:: GIVEN DATA ::
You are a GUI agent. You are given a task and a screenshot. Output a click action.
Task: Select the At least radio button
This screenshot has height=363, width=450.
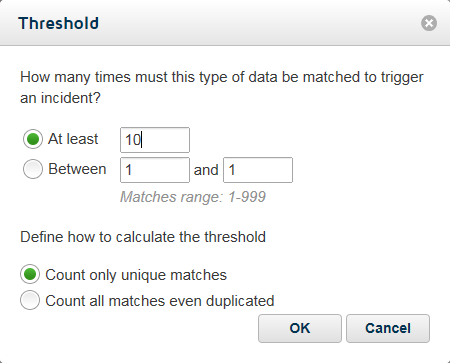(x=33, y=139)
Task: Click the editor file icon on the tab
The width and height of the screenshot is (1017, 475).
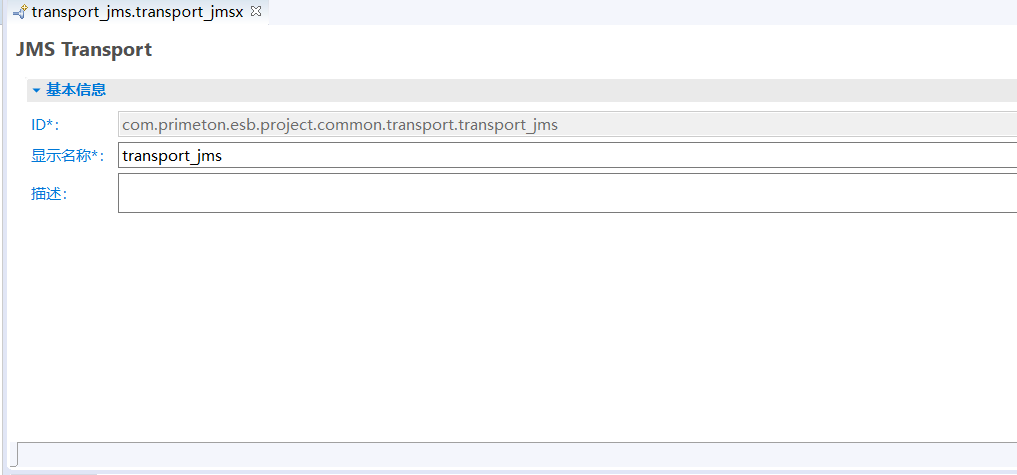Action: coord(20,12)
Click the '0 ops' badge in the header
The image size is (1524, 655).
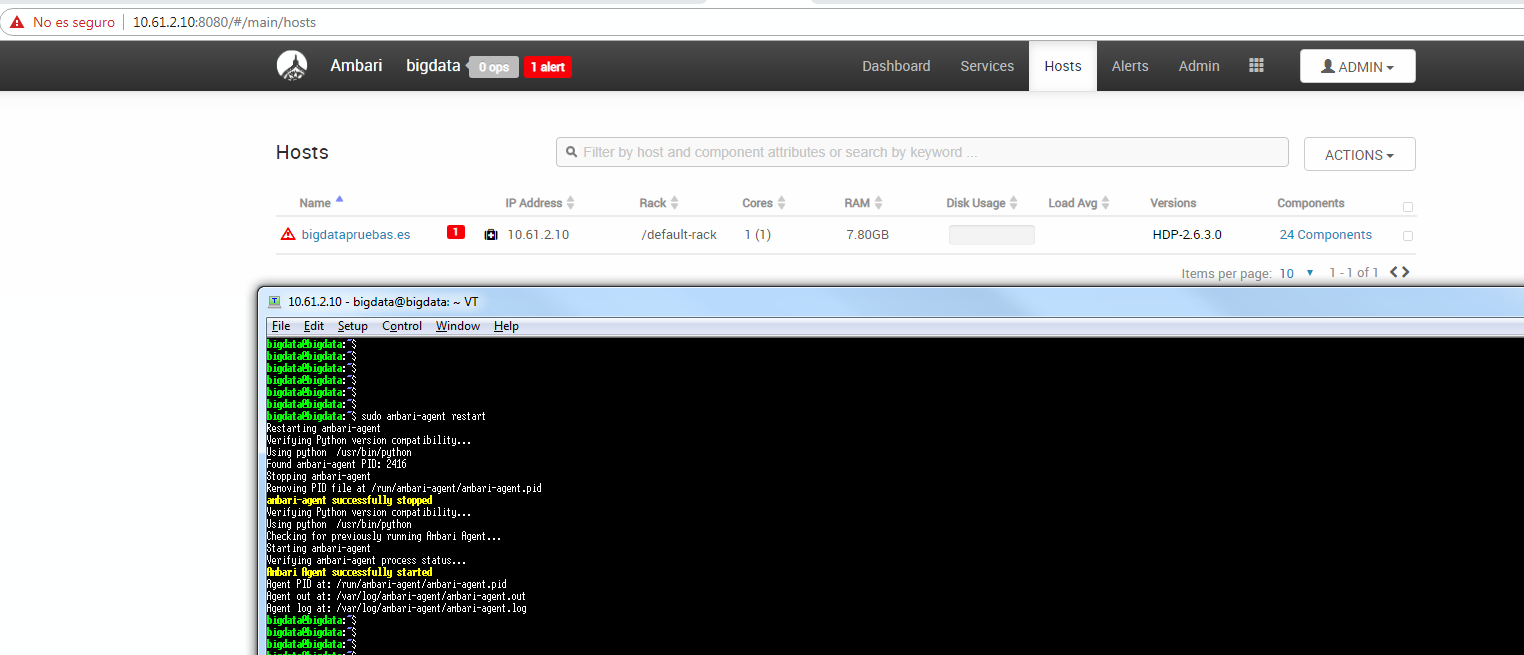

...

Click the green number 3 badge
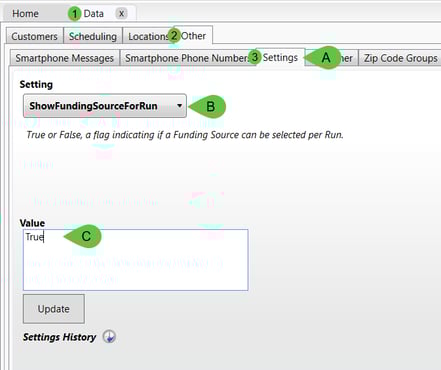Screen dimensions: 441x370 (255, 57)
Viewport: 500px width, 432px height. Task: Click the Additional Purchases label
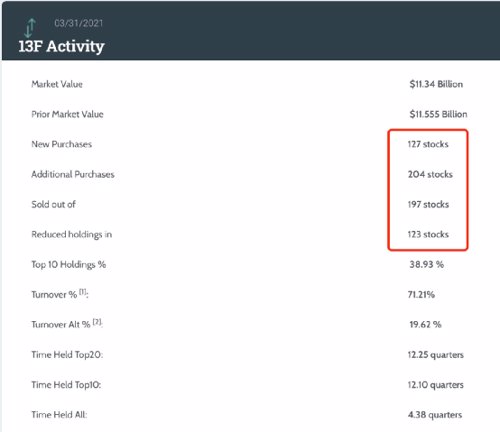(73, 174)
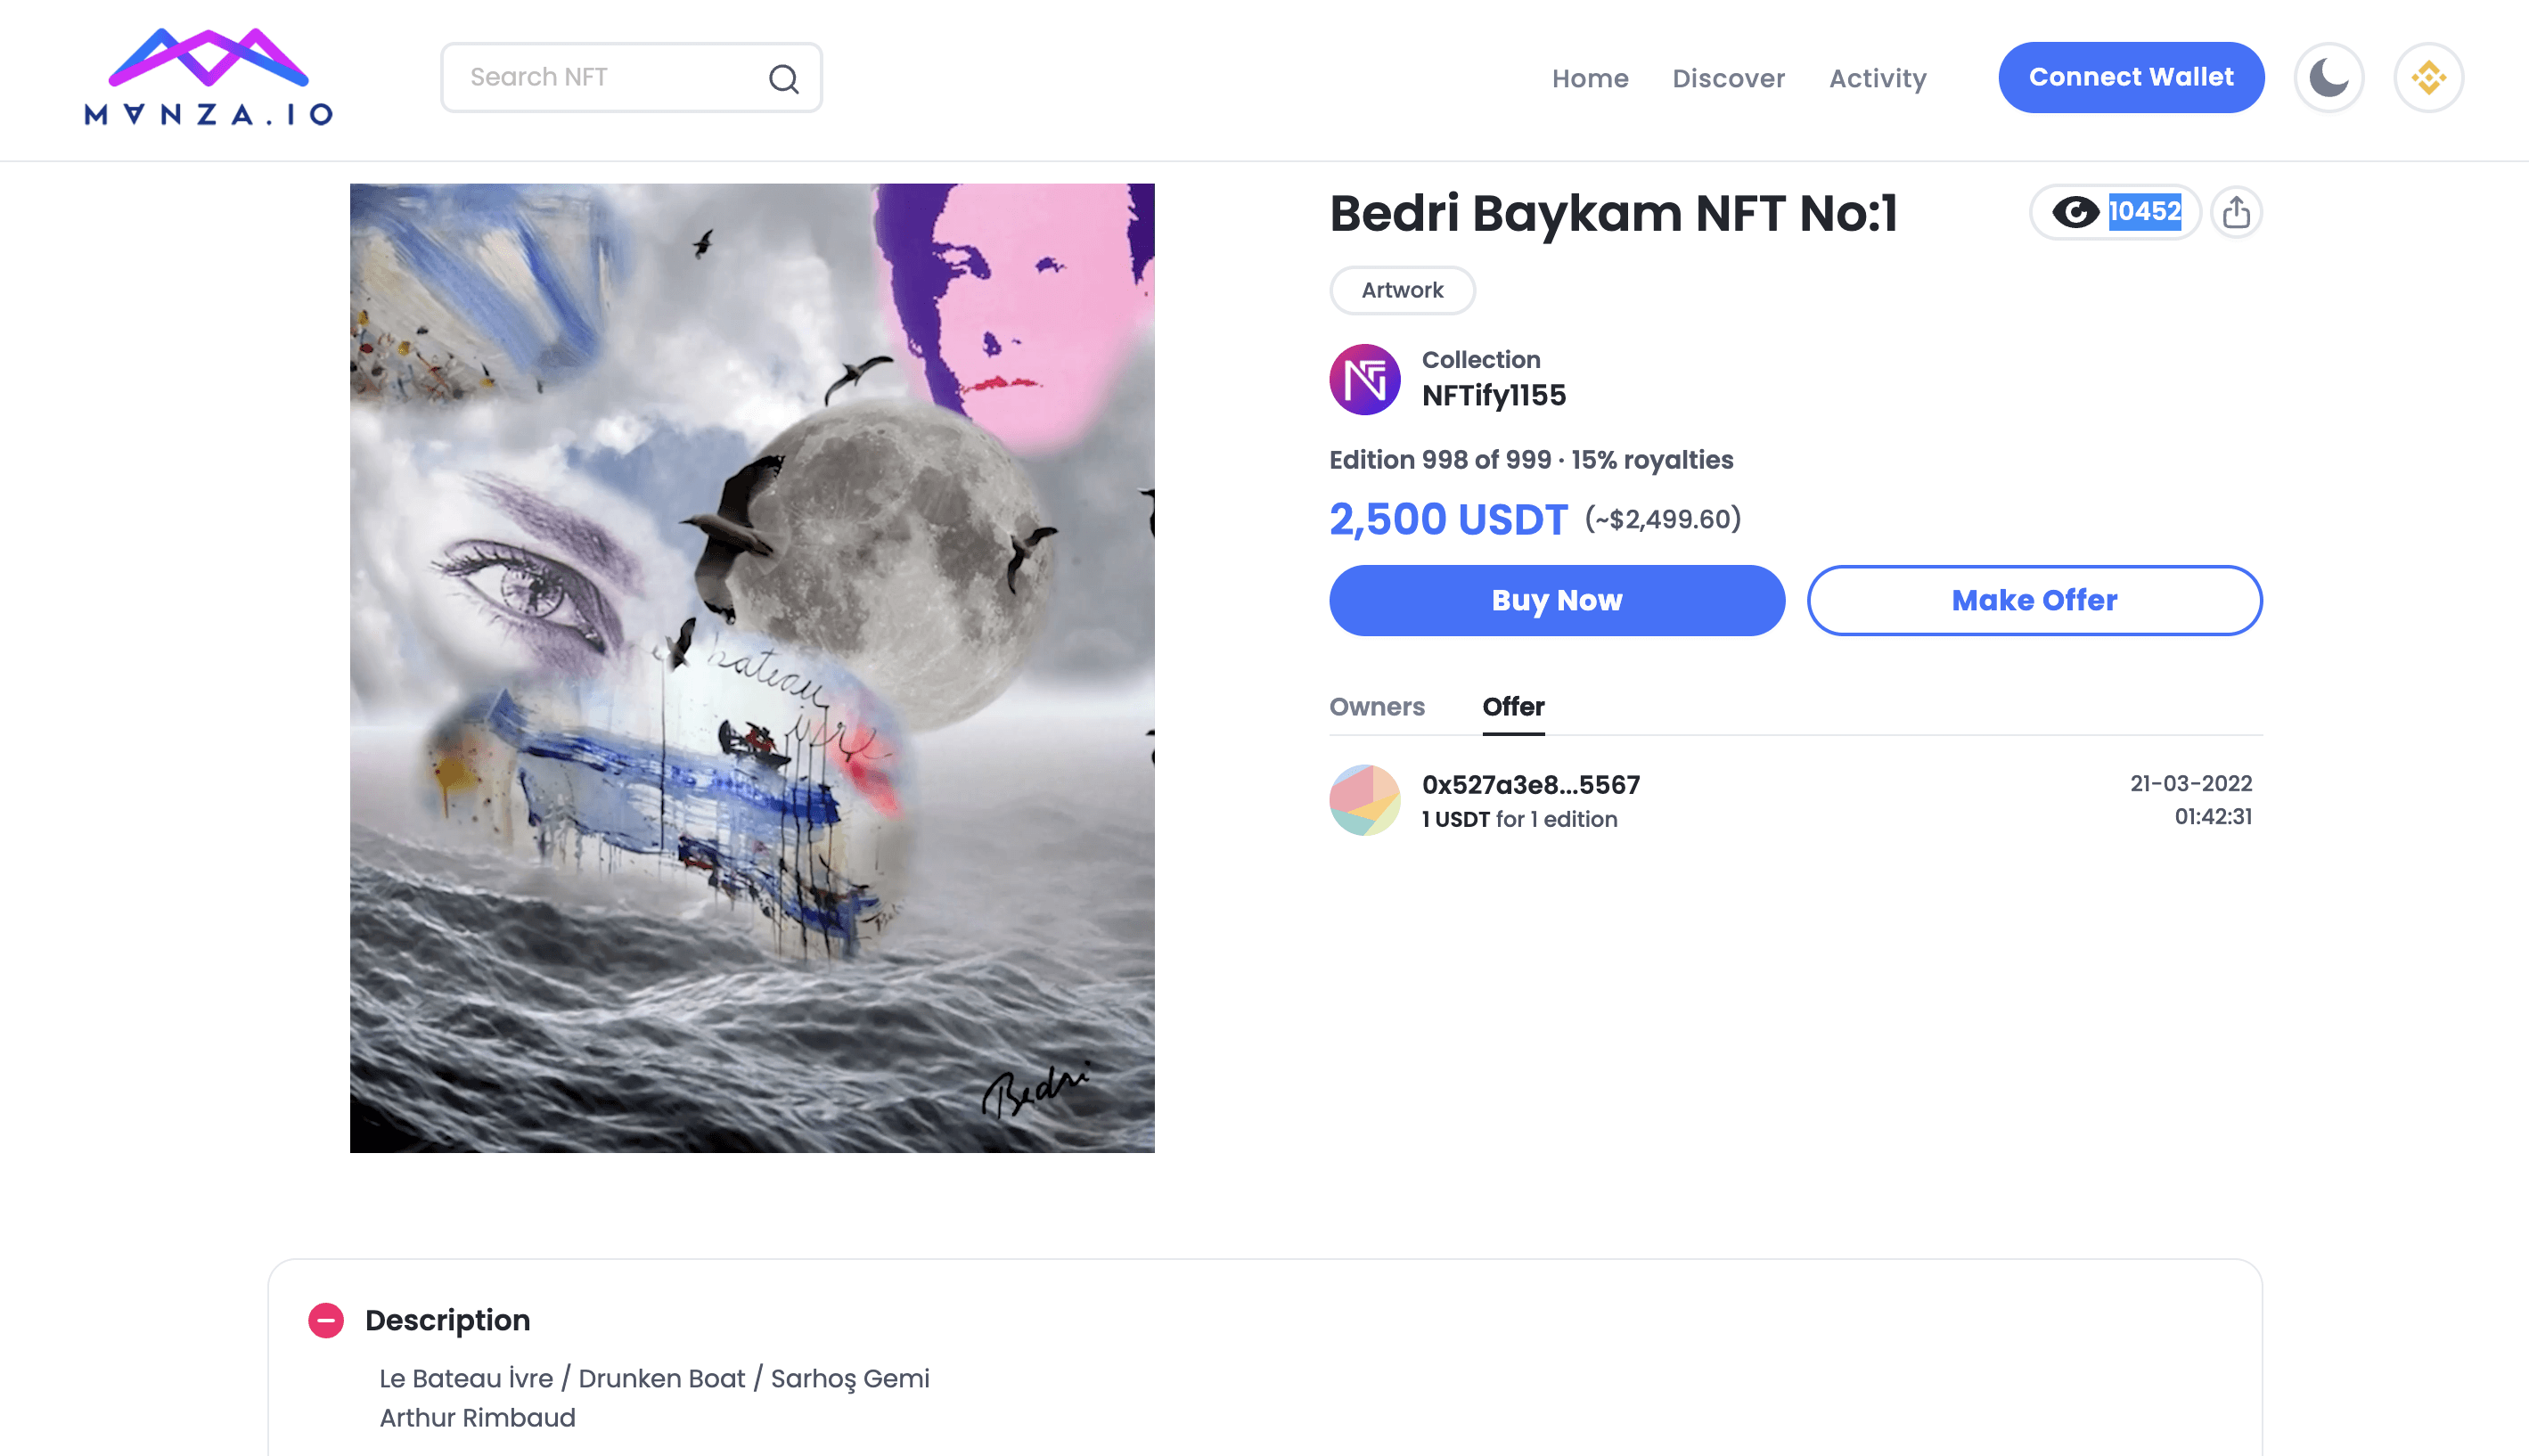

:: WORK REQUIRED ::
Here the job is to copy the listing above word for word, starting at the line with "This screenshot has height=363, width=450." and ending at the line with "The image size is (1524, 655).", and to leave out the pictures.

:: WORKED SOLUTION ::
This screenshot has height=363, width=450.
(x=33, y=139)
Task: Click the editor file icon on the tab
The width and height of the screenshot is (1017, 475).
Action: coord(20,12)
Click the '0 ops' badge in the header
The image size is (1524, 655).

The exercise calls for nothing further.